== INPUT DATA ==

####################

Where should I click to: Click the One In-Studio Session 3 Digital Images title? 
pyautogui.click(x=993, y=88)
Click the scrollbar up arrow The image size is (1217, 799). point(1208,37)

####################

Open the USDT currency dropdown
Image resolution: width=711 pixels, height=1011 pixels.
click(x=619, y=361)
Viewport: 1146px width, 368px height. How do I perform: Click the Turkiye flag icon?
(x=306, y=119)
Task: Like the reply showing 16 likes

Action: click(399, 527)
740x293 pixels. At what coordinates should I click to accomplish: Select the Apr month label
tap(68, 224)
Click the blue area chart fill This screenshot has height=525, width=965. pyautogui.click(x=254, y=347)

####################

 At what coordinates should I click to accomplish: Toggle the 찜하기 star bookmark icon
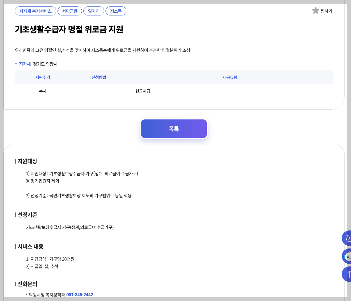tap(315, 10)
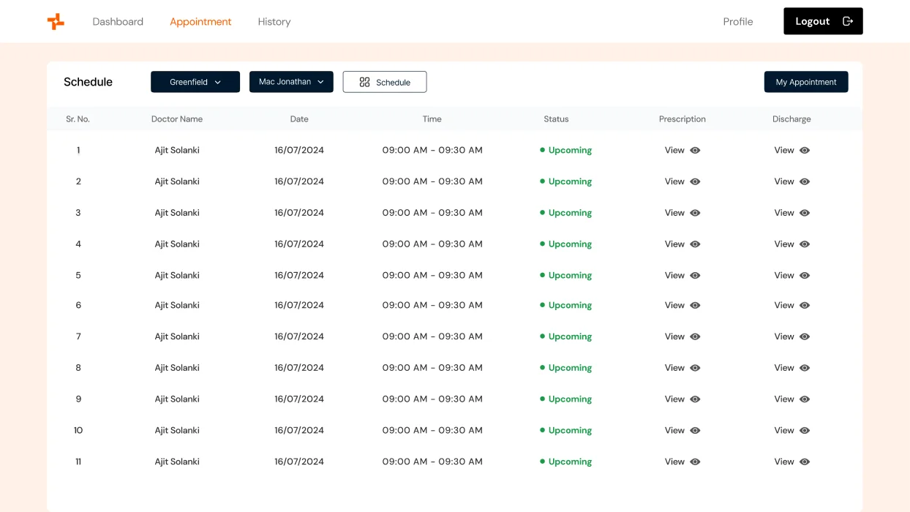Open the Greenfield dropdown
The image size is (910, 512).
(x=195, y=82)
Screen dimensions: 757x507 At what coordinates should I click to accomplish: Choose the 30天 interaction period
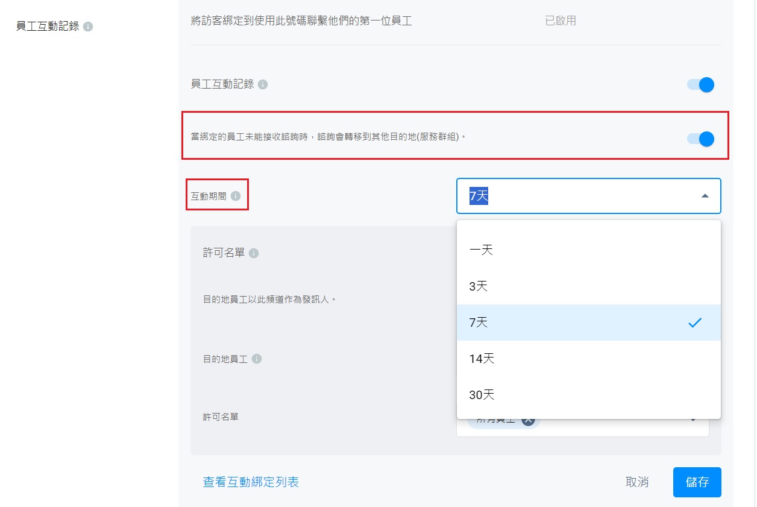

####################

== PROBLEM TO SOLVE ==
Return word for word the lines above from the line with "740x293 pixels. At" to the line with "Click the blue", including both and leaving out all others.

== SOLUTION ==
740x293 pixels. At what coordinates should I click to accomplish: Select the Apr month label
tap(68, 224)
Click the blue area chart fill This screenshot has height=525, width=965. pyautogui.click(x=254, y=347)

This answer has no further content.